Many patients have severe COVID-19 symptoms, while others are being treated for accidental injuries, cancer or heart problems.
Feb. 18, 2022: Coronavirus Report: Michigan reports 3,827 new cases, 112 deaths over past two days
Add all of this to a nursing shortage and we have a major healthcare problem in the United States, but artificial intelligence may help to relieve the workload and save more lives.
“Artificial intelligence and other technologies can be used with our advantage,” said Dr. Azra Bihorac.
A group of University of Florida health researchers is using artificial intelligence, capturing information from sensors, meters and cameras to constantly monitor the most critical of patients.
“We utilize pervasive sensing sensors that can be placed on patients in their environment and continuously monitor whatever they are doing,” Bihorac said.
In addition to the vital signs, in the ICU of the future, a patient’s pain level will be captured through visual cues -- such as body movement, muscle twitching and facial expressions. Sensors record head and limb movements, posture and mobility.

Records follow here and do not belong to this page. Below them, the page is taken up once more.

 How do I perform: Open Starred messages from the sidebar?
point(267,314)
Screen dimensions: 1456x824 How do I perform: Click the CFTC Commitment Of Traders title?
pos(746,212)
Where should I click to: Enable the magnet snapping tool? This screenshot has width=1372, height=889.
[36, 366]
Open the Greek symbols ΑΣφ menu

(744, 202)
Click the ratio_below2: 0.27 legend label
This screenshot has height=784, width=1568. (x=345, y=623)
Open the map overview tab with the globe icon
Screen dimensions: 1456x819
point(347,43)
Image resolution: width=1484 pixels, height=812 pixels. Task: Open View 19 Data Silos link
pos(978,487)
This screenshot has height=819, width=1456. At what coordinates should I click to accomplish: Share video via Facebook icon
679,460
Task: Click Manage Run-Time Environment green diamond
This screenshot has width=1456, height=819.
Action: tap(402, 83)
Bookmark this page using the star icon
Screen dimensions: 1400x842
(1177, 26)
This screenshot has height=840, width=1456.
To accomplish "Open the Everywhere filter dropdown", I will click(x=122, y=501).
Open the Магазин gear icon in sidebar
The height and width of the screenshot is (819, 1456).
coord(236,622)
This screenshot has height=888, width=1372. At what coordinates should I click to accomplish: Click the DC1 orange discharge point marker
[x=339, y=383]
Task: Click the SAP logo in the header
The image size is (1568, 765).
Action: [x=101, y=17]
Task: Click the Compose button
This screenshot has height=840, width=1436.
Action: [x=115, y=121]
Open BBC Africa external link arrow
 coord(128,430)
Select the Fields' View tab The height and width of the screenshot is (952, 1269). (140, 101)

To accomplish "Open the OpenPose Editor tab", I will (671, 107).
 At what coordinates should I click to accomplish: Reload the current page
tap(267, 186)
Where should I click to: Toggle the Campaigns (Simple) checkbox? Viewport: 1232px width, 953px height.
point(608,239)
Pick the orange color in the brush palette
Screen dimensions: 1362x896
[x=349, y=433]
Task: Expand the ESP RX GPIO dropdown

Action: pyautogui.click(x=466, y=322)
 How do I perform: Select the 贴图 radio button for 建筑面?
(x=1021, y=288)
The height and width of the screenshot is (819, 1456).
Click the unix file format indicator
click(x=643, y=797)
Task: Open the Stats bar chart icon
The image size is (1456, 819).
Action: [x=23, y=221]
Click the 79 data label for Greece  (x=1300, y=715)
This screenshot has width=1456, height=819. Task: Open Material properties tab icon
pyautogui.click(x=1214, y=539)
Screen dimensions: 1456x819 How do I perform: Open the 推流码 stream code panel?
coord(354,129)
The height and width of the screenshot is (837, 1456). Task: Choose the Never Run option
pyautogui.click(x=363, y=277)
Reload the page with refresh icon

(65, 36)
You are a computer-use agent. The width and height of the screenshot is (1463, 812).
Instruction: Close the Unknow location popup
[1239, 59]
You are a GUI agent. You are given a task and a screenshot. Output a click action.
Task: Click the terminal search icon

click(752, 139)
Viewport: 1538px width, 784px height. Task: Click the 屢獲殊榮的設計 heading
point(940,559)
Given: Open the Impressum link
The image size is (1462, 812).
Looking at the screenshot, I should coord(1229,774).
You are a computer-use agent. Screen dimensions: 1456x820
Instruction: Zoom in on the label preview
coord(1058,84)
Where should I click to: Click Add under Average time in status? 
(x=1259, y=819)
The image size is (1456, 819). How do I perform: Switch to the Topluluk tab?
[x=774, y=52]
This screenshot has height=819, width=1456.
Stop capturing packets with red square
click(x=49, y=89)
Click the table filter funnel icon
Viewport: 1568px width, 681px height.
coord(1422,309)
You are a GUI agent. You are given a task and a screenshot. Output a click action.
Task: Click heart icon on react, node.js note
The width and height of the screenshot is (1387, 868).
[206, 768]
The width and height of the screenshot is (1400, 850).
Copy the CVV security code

“It will help the physicians and nurses to be able to monitor the patients, to be able to also to predict the trajectory of the patients in the ICU.,” said biomedical engineer Parisa Rashidi.
Computer algorithms analyze the data flowing from the patient and their room.
“Those are the algorithms that help you predict who is going to get sicker in the next three, four, five hours,” Rashidi said.
Which gives a continuous look into exactly how a patient is doing, even when a nurse or doctor isn’t in the room.